[[ EXCERPTED PASSAGE, beginning ]]

The majority of youngsters find their way into the sport through a summer slider search clinic held by one of several luge centers sprinkled throughout the country. The Adirondack Luge Club based in upstate New York, for example, holds about half a dozen clinics each year in small towns throughout the Northeast. They set up a ramp in the middle of a street and then invite kids to an introductory workshop.
If a child shows promise, he or she is invited to the Olympic Training Center in Lake Placid, N.Y., during the winter to try out the luge on a real ice track. From there, most kids get into the sport on a recreational level. A few like Miller, who show an aptitude for the sport, go the competitive route.
Kids on the competitive track spend a few years on the development team and then the good ones graduate to the candidate team where they train with the junior national team. Since Miller was first discovered at a slider clinic in Utica, N.Y., she's spent up to 10 months of the year living at the training center -- more than three hours from her home -- or competing abroad in places like Germany and Italy.
Her mother, Amy Miller, said she is immensely proud of her daughter but all that time away from home can be hard.
"She's missed Thanksgiving, Easter, her birthday – we've sacrificed a lot of time with her," Miller's mother said.
Jim Murphy, who coached Miller during her first few years of training, said he knew she was an ideal luge athlete from the start. "She's got an aerodynamic build, she has good body awareness on the sled and has a willingness to be coached," he said. "Most of all, she's got a love of the sport."
Murphy said he can tell right away kids like Miller have got it because their eyes light up. He said that excitement is important to carry them through the runs where they slam into a bale of hay and get tossed into the parking lot.
That enthusiasm has also carried the budding Olympian for up to 8 hours a day of training in season, and 6 hours a day during the summer. Miller's typical day starts with a weight lifting or a cardio workout followed by a few hours of sliding on the luge track. She attends school through the Internet, so in between activities, she squeezes in school work the best she can.
"It's been a very long time since I've been out to the movies or out to eat with my friends," she said.
By the time an athlete reaches Miller's level, there are financial hurdles too. Her mother estimates they spend more than $10,000 a year on training, boarding and travel expenses.
"Family vacations go by the wayside but you want your kids to be happy. It's worth it to see her find her passion and purpose in life," Miller's mother said.
Another inevitability in a sport that involves racing down a one-mile track of ice on a sled? Crashes and bang-ups. Miller broke her foot last year and said she's had her share of concussions. But at the moment, she's injury-free.

[[ EXCERPTED PASSAGE, end ]]
[[ RECORD EXCERPTS, beginning ]]

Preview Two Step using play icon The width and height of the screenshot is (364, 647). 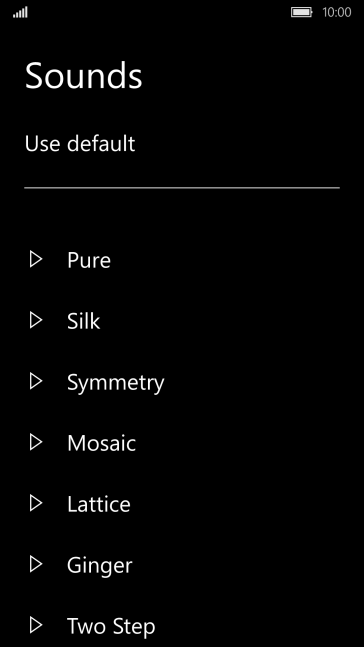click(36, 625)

[[ RECORD EXCERPTS, end ]]
[[ RECORD EXCERPTS, beginning ]]

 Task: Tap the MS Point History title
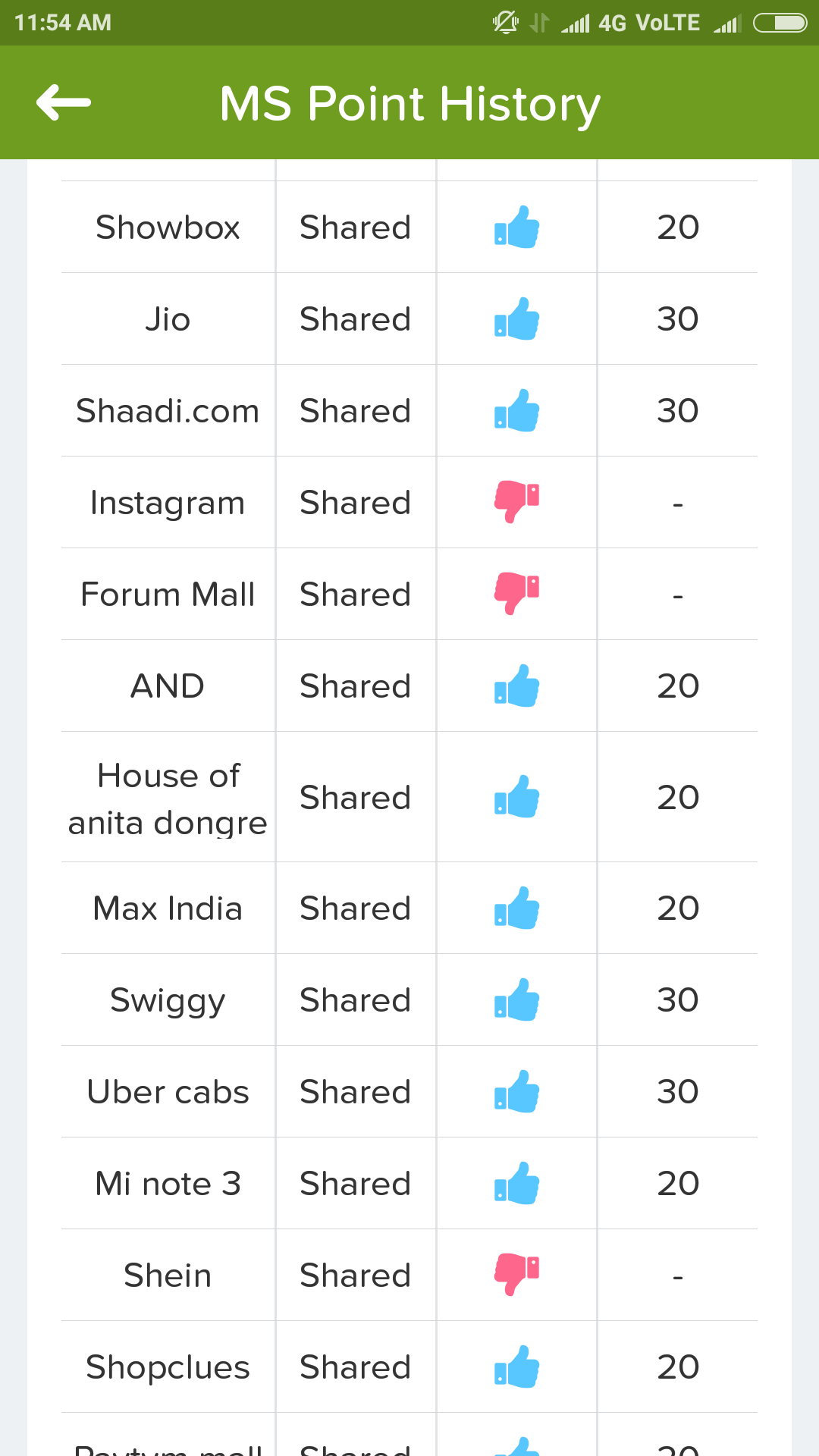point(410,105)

[[ RECORD EXCERPTS, end ]]
[[ RECORD EXCERPTS, beginning ]]

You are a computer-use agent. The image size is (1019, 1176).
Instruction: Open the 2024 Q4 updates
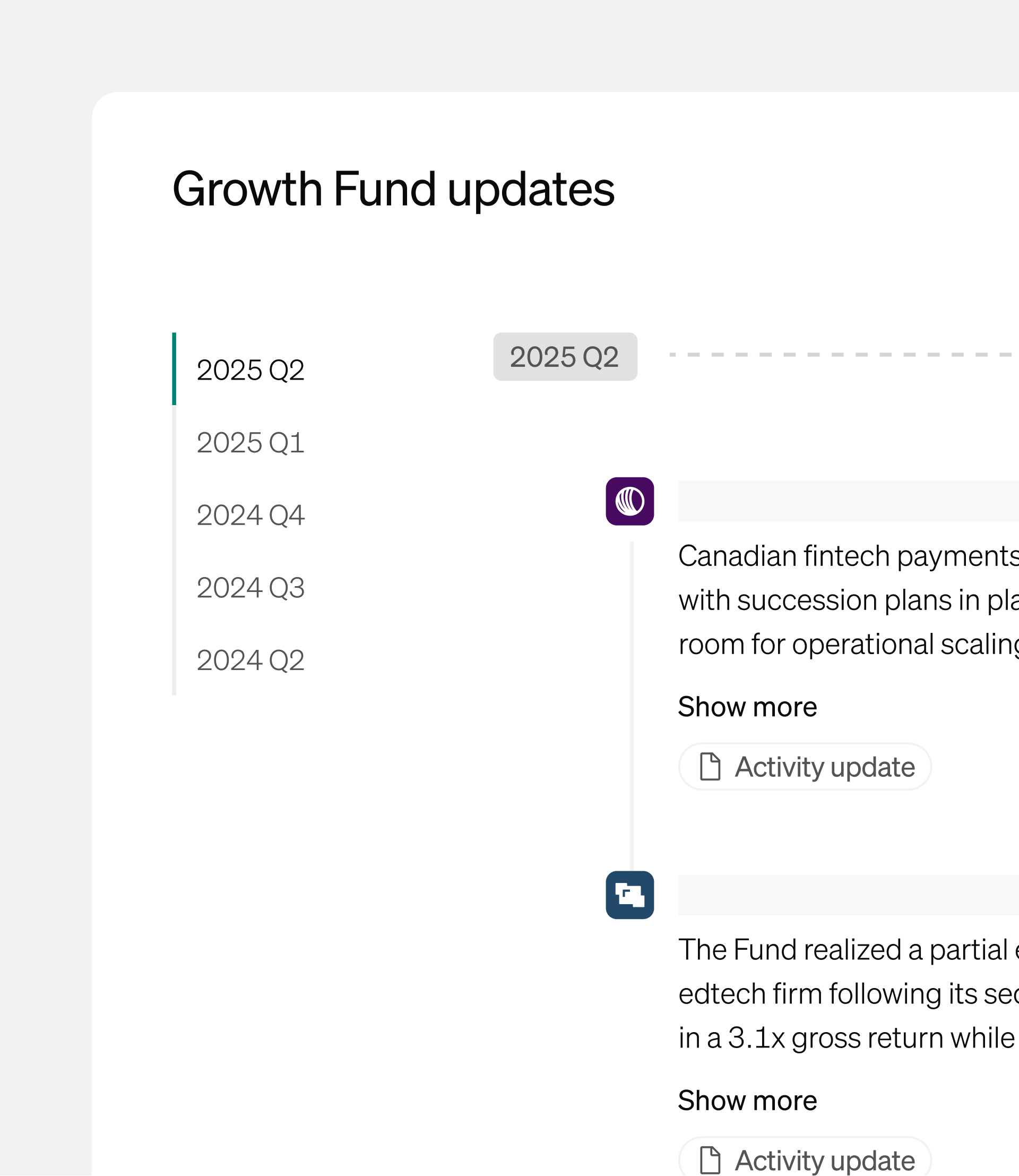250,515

[[ RECORD EXCERPTS, end ]]

◆ **WORK TASK 1**: From the luge article, reproduce everything from "Murphy said he" down to "and travel expenses.".
◆ **WORK TASK 2**: List the qualities that Jim Murphy names when explaining why Miller was an ideal luge athlete, according to the luge article.
◆ **WORK TASK 3**: Do these statements agree with the luge article? (a) The Adirondack Luge Club holds about a dozen clinics each year. (b) Miller attends school through the Internet. (c) Miller is currently recovering from a broken foot.

◆ **ANSWER SECTION 1**:
Murphy said he can tell right away kids like Miller have got it because their eyes light up. He said that excitement is important to carry them through the runs where they slam into a bale of hay and get tossed into the parking lot.
That enthusiasm has also carried the budding Olympian for up to 8 hours a day of training in season, and 6 hours a day during the summer. Miller's typical day starts with a weight lifting or a cardio workout followed by a few hours of sliding on the luge track. She attends school through the Internet, so in between activities, she squeezes in school work the best she can.
"It's been a very long time since I've been out to the movies or out to eat with my friends," she said.
By the time an athlete reaches Miller's level, there are financial hurdles too. Her mother estimates they spend more than $10,000 a year on training, boarding and travel expenses.

◆ **ANSWER SECTION 2**:
- An aerodynamic build
- Good body awareness on the sled
- A willingness to be coached
- A love of the sport

◆ **ANSWER SECTION 3**:
(a) No: "holds about half a dozen clinics each year"
(b) Yes: "She attends school through the Internet"
(c) No: "But at the moment, she's injury-free."